Dentro suyo, creía que su desgracia (¡las muertes de sus tres primeros hijos: Gustav a los dos años y medio, Ida a los 15 meses y Otto a la tercera semana, ocurrieron con pocos meses de diferencia en un mismo año!) provenía de “su situación de pecado en que ella vivía”: siempre tuvo la idea de que su esposo era su tío, no su padre, como en efecto lo fue (¡de haberlo sabido quizá la historia hubiera sido muy otra!). Por eso, antes de que diera a luz a Edmund —que moriría a los seis años, después de haber sido contagiado a propósito, y a espaldas de sus padres que lo tenían supuestamente en una rigurosa cuarentena, de sarampión por Adolfo— y a Paula —que nació con un poco de retraso mental—, las oraciones de Klara, a diferencia de las ambiciones comunes de las mujeres (una casa propia, si se es práctica, o “un amante sorprendentemente bueno”, si se es una estúpida, según Mailer), “ansiaban para su hijo una larga vida”, ruego que le fuera escuchado, por cierto, ya que Hitler vivió hasta 1945 (¡con más de medio siglo de vida!), cuando él mismo puso fin a su vida de un balazo cuando se vio derrotado tras la cruenta guerra que se armó para inventarse esa mentecatez del superhombre, donde, por supuesto, él era el modelo ideal.

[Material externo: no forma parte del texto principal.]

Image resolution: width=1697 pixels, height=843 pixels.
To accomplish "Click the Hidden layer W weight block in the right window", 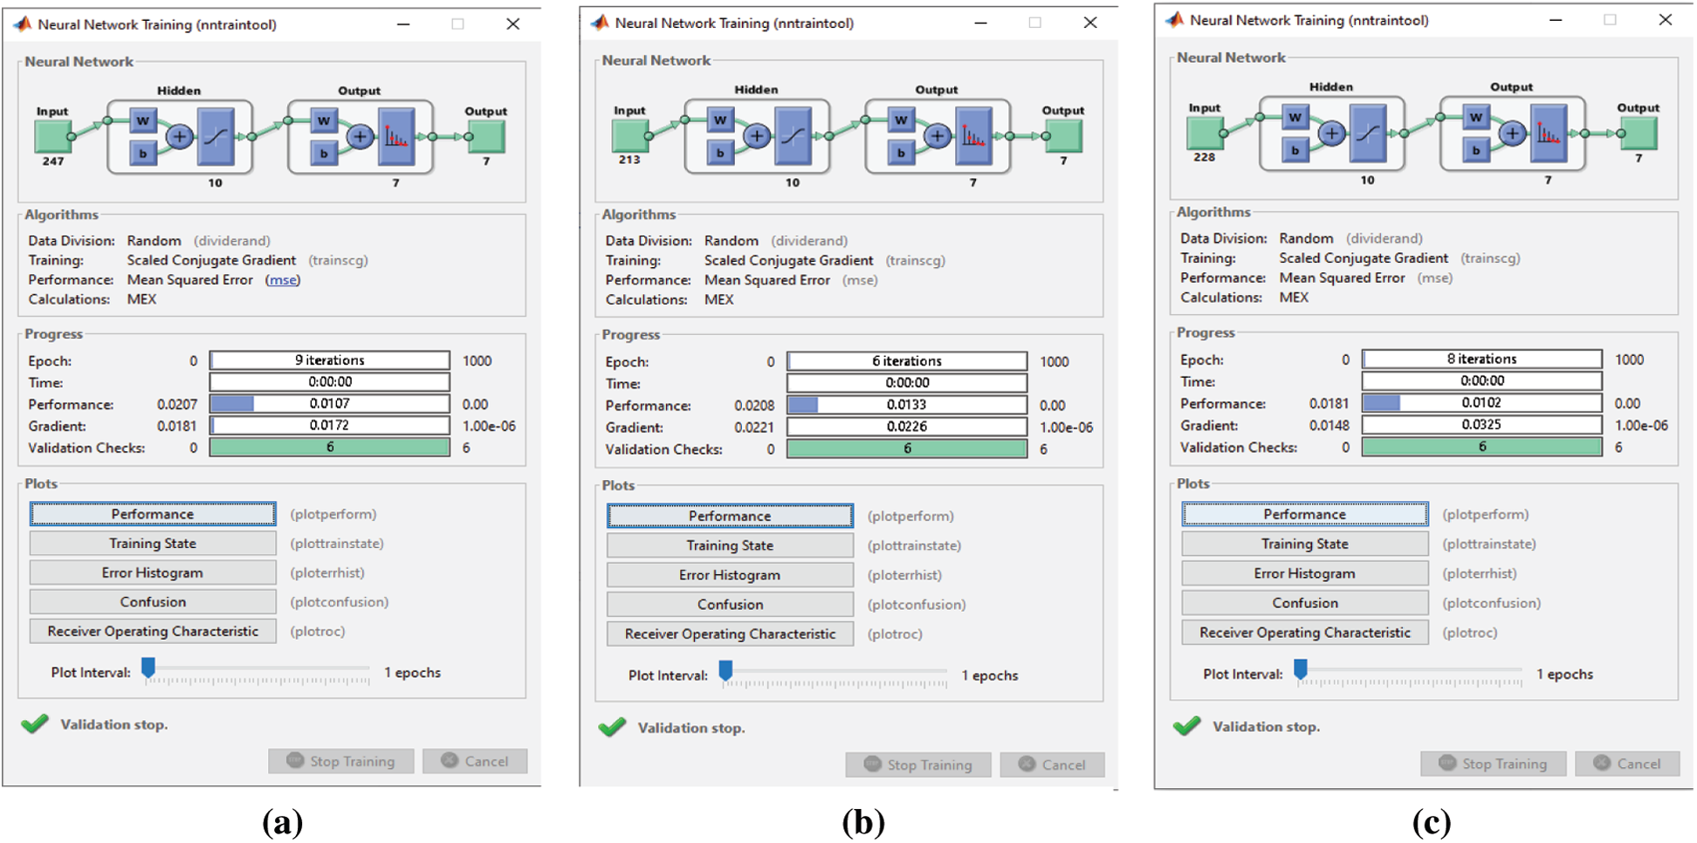I will [1295, 118].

Mailer describe la niñez del rabioso nazi, aterradora con un padre intolerante y vil, que lo zurraba hasta dejarlo exangüe siempre que cometía imperdonables travesuras, que eran muy seguidas. Adi, que así le decía su madre de pequeño, aprendió por lo tanto a soportar la rudeza y la intolerancia de su progenitor. Se formuló un juramento, basado en apechugar “con lo que fuese: fortificaría su voluntad de hierro”. Al recibir los golpes de su padre “se daba órdenes de fortalecer su determinación mordiéndose los labios”. Si no lloraba, “quizás adquiriese una fuerza lo bastante grande para justificar cualquier cosa que quisiera hacer a continuación. La fuerza creaba su propio tipo de justicia”.

Mentiroso tal vez acuciado por los consentimientos de su madre, que siempre le creía a pesar de las evidencias que exhibían lo contrario, Adolfo, ya entonces hijo favorito de Klara por la dolorosa ausencia de Edmund (de tan buenos sentimientos que el propio satánico narrador no tiene otro remedio que conmoverse ante su inesperado deceso), hizo lo que quiso de su destino, que no fue otro sino detener abrupta y salvaje e irracionalmente los corazones de millones de humanos que ignoraban, que acabaron ignorando, la putrefacta vida de su asesino.